Durham native recounts tale of wrongful arrest to NCCU students
Charles Belk was just trying to avoid getting a parking ticket in Beverly Hills last week when he was stopped by the police.
Belk, a Durham native, had only a few minutes left on the meter. He was rushing to his car, but a text message slowed him down. He stopped to look at his phone. That’s when his plans that night would change dramatically.
He was stopped by a uniformed Beverly Hills police officer and asked to show identification and sit on the curb.
Belk complied. He told the police officers what he was doing on the street at that time, and where he was before he was stopped. Yet still, they made him wait on the curb because he matched the description of man who robbed a bank just blocks away.
He was arrested and detained for six hours under a $100,000 bond for armed bank robbery and accessory to robbery.
Belk had never set foot into the bank that police said he robbed.
That was Aug. 22. Now a week later, Belk has been speaking to anyone who will listen about his experience.
“All in one week, we’ve had the ability to be part of change, and we’ve turned ineptitude into an action,” he said to a group of North Carolina Central University students Friday morning over Skype.
Belk’s niece is a student at NCCU and after talking about the arrest in class with her professor, Brett Webb-Mitchell, she offered to try to get him to speak.
Webb-Mitchell jumped at the opportunity to have Belk talk to his ethics class because he’d been addressing the issues facing his students and felt having a first-hand account would add to their learning.
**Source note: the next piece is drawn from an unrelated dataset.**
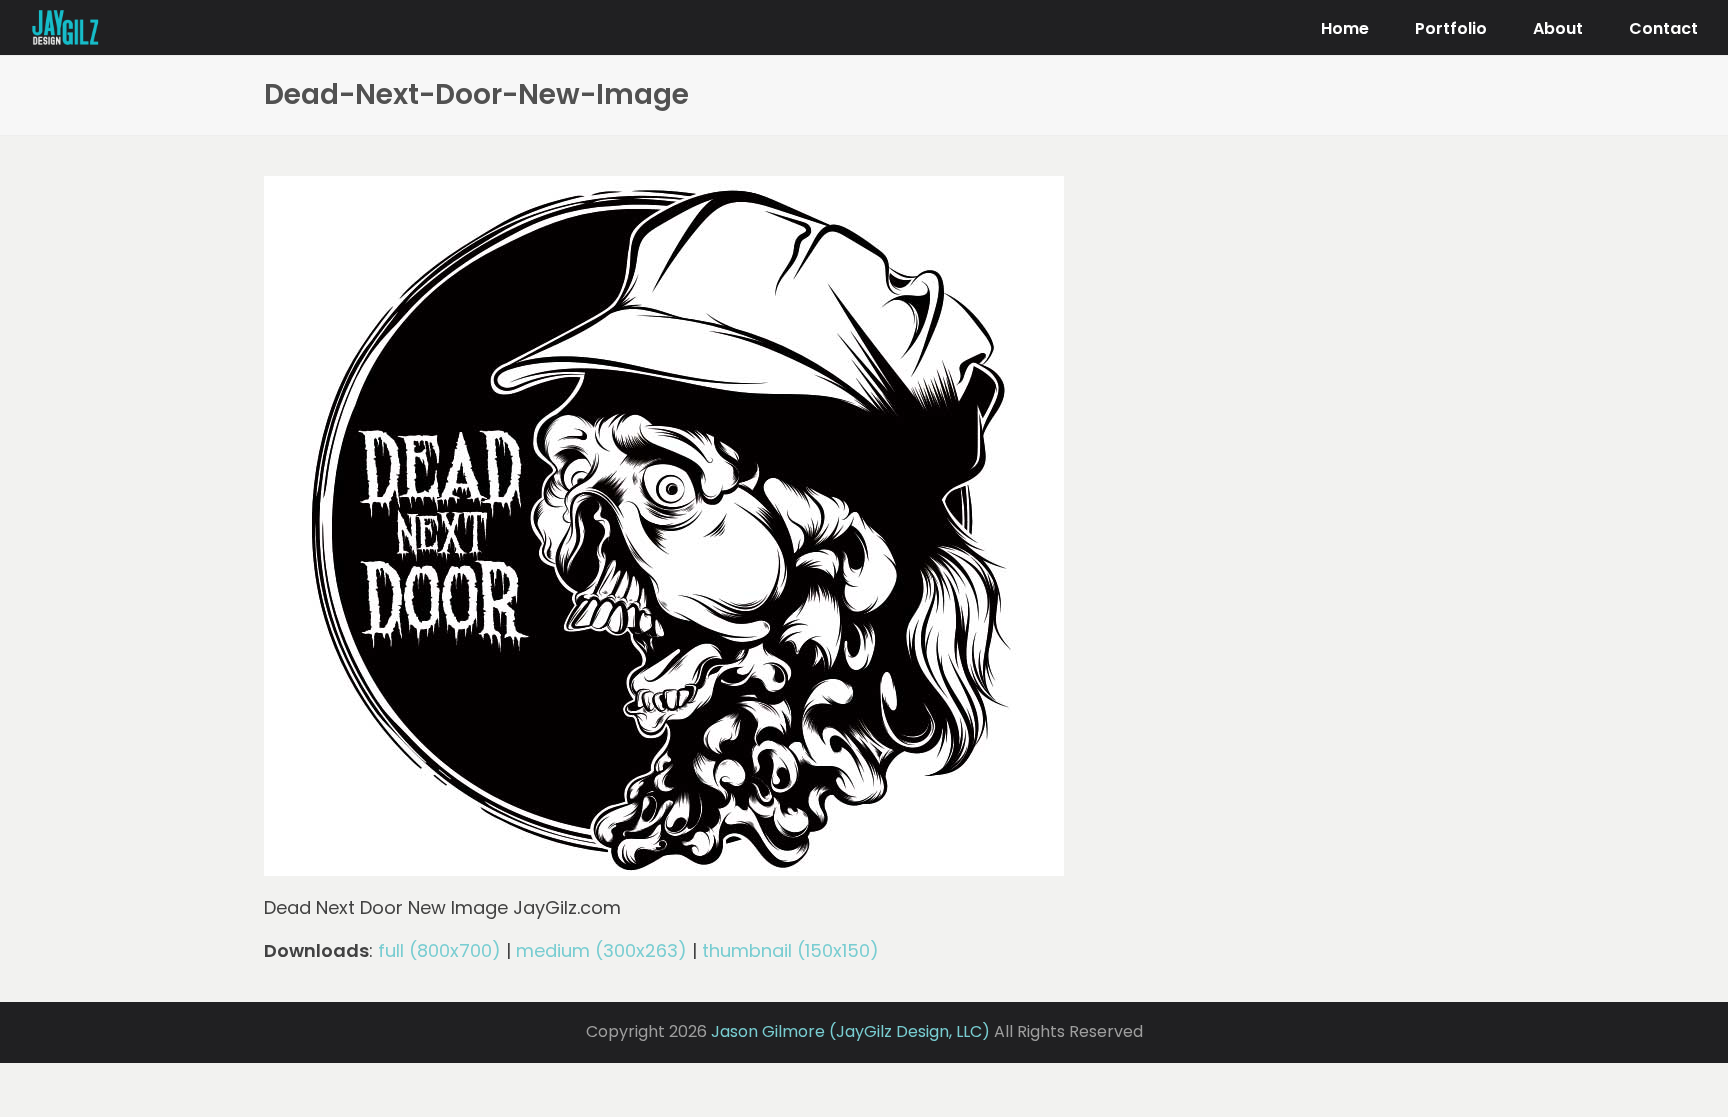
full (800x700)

“Nothing beats first-person narratives,” Webb-Mitchell said. “It’s one thing for a white professor to talk about it. I think it’s another thing when it comes from the life of someone who’s just experienced it.”
Since his arrest Belk has been speaking out about the incident and raising awareness for the injustices that happen daily to African American men and women.
“I just want to create awareness, I just want to try and give a voice to the voiceless,” he said.
Belk was in Beverly Hills last week for pre-Emmy Awards celebrations. Belk, who lives in Los Angles, works in marketing with celebrities as well as producing television and award shows.
Belk said as he was sitting on the curb, he was handcuffed and then told that he matched the description of the bank robber.
“I got that I looked like somebody or some thing … but they were convinced I was the person,” he said.
Belk said when he was taken into custody they never told him the charges he faced nor read his Miranda Rights.
“I didn’t feel like anything official was going on,” he said. To him, it all just felt like a bad dream.
After meeting with investigators and asking if he was the person depicted in video footage from the bank robbery, he found out that none of the footage had been viewed by police.
“At that point, I was completely furious to the fact they had taken six hours of my life away before attempting to verify I was the person,” he said.
Since then the Beverly Hills Police Department has said that it would review procedures and has expressed regret for how Belk was treated.
Belk said he didn’t know if his arrest was racially motivated, because he wasn’t in the minds of the officers.
“What I do know is that a robbery took place, and what I do think is that there was a person that somewhat in some way that identified with me,” he said. “I appreciate them trying to determine or to catch a criminal,” he said. However how he was carrying himself that day should have helped disqualify him as a suspect almost immediately. He didn’t necessarily mind being stopped to be questioned, but when it escalated is when he felt his rights were violated.
“What I do know is that my rights were violated and I am a black male,” he said.
Since Aug. 22 Belk has taken the time to speak out about his experience to help educate the public on the treatment of black men by police forces.
“I’ve been given a stage,” he said. “There are a lot of folks like Mike Brown that didn’t get to tell their story.” Brown was the unarmed black teenager fatally shot by police in Ferguson, Missouri earlier this month.
Belk wants to change law enforcement.
“I was pondering with the fact that there was absolutely nothing I could have done differently,” he said. “I’m going to be tall, bald and black, and I’m going to continue to walk down the street.”
For NCCU Dawanas King, hearing Belk’s story helped show that racism still exists.
“It’s basically history being brought back into modern day,” he said. “Racism does still exist, especially here in Durham … It really shows that there are people here that still care, but racism still goes on.”
For Webb-Mitchell, having students see Belk and talk about issues that face his students is important.
“I wanted them to know that this happens in the liberal bubbles,” he said. “This is Durham, North Carolina -- this happens in Raleigh … these are the liberal, well-educated places.”